Friday, July 20, 2012

Looking for Alaska by John Green


Looking for Alaska by John Green

Genre: Young Adult General Fiction

Actually, bits and pieces prelude this novel. For some reason, hipsters love to quote “So I walked back to my room and collapsed on the bottom bunk, thinking that if people were rain, I was drizzle and she was a hurricane.” It is certainly a lovely quote, but I’m not sure if many actually read the book in its entirety.

For me, Looking for Alaska was equal parts frustrating and provocative. For most of it, I hated the characters. I hated the main character Miles, who went from a friendless loner in tenth grade all of a sudden to a horny, smoking, boozing and vaguely awkward douche in junior year. I hated the drunken and puking mess they all were. I hated these high schoolers’ imaginary invincibility and their constant masturbation of their self-righteous egos and pseudointellects (seriously, who memorizes every country’s population?).

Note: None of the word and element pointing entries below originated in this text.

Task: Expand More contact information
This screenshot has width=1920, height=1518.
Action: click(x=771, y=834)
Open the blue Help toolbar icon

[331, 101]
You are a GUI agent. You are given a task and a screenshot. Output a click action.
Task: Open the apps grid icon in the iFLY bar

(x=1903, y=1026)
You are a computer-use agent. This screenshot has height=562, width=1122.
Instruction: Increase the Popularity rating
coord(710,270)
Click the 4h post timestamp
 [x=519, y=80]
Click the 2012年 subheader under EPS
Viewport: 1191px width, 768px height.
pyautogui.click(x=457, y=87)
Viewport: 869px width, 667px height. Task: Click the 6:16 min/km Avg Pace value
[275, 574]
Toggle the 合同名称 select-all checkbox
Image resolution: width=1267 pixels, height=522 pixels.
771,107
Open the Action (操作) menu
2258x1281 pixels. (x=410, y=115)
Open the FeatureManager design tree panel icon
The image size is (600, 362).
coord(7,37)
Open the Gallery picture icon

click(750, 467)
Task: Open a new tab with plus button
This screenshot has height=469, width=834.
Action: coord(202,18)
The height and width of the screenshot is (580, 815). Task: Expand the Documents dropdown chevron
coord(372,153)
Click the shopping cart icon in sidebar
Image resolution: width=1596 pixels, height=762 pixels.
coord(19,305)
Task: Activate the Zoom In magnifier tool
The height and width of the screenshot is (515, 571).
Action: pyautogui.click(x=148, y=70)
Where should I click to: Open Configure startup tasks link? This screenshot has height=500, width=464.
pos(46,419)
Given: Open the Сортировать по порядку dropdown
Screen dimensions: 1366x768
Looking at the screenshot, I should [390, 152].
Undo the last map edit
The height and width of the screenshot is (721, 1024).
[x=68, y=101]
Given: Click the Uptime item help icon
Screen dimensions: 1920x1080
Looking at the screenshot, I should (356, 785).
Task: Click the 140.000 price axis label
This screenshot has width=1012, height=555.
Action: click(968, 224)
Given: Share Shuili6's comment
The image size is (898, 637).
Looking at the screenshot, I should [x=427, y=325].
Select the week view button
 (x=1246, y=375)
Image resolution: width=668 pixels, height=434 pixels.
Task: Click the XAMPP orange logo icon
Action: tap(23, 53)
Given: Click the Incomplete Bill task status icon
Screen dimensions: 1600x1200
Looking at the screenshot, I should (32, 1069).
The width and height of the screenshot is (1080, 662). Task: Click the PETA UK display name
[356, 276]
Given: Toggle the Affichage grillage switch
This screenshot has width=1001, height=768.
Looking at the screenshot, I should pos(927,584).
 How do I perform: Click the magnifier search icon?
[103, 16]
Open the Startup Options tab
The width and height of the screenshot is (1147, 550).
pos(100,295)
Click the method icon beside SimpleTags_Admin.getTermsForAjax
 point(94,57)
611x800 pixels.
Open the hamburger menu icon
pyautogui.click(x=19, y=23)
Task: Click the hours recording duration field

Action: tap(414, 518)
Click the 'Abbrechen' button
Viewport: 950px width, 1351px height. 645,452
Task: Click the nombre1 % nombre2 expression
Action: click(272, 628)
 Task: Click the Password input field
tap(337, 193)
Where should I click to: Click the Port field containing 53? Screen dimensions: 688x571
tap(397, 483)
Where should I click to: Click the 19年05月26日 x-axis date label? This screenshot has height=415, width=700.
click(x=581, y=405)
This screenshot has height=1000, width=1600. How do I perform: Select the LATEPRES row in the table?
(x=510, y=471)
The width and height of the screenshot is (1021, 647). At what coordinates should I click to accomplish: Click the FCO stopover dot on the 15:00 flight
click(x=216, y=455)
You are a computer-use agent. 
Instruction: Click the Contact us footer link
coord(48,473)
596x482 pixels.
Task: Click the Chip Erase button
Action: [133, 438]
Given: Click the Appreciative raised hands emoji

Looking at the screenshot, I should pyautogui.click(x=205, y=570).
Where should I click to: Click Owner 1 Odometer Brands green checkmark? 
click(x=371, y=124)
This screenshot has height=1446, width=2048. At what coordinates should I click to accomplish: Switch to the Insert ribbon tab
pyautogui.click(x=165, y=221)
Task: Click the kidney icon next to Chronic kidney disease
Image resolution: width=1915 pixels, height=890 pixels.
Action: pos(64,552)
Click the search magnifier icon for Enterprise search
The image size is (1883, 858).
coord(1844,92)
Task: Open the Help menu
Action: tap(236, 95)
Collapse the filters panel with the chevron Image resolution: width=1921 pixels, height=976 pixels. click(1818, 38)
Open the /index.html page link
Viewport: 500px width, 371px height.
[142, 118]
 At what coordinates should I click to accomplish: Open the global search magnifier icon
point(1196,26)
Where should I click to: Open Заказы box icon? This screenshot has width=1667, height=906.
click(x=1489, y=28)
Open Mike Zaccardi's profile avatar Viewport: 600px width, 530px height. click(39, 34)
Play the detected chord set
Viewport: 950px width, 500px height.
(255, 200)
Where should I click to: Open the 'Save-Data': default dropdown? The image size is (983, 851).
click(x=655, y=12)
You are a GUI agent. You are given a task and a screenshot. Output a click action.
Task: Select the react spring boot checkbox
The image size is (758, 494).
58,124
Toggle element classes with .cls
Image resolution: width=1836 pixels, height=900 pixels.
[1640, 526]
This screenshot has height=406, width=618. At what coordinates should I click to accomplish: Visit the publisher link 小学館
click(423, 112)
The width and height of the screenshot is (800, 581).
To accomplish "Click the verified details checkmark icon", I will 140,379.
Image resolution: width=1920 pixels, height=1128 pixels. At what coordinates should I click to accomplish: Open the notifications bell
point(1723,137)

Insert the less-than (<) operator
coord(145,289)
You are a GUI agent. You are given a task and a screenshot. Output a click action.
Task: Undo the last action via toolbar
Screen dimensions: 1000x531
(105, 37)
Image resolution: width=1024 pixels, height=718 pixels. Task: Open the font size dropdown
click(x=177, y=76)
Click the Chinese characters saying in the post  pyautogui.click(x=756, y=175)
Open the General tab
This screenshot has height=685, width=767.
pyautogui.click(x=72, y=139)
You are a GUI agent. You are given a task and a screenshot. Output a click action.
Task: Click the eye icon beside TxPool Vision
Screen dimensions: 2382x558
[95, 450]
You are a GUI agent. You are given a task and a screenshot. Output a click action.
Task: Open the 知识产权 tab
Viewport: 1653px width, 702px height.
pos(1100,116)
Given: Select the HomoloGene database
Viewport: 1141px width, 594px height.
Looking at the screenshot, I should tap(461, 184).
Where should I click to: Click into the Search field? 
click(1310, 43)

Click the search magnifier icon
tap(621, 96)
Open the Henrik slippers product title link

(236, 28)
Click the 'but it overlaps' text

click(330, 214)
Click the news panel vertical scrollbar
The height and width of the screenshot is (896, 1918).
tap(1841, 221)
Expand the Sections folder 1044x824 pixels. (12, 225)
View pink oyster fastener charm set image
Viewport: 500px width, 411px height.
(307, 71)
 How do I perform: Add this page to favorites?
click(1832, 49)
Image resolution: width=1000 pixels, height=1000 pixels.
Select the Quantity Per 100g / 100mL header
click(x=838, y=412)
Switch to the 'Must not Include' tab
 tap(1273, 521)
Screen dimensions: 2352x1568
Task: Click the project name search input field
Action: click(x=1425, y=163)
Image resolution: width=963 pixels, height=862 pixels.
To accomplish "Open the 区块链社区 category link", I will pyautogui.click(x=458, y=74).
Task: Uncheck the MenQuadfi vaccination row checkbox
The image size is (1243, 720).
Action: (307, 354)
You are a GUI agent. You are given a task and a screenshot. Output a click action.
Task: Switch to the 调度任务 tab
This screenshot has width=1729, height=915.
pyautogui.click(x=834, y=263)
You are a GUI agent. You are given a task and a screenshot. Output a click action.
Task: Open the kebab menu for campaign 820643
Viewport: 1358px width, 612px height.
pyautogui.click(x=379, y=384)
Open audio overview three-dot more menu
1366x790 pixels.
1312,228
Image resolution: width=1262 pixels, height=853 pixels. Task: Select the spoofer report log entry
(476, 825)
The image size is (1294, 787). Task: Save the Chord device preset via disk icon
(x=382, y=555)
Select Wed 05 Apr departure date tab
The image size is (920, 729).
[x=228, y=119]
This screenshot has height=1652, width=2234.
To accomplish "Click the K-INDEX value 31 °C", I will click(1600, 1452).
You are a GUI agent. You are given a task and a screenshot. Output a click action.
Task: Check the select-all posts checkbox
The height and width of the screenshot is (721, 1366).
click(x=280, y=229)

No, I am too harsh. Maybe, I’m the one who doesn’t understand. Maybe, underneath all that carefree, happy-go-lucky, who-gives-a-shit attitude, there is a glint of something more. Do I envy them?—maybe, this is the high school life and childhood I could’ve led had I wanted to and been able to.

In the end, Green’s snappy dialogue and eloquent prose is powerful enough to overcome the dregs of teenage angst and hormones. There are well-written parts, but the reader may need to wait patiently.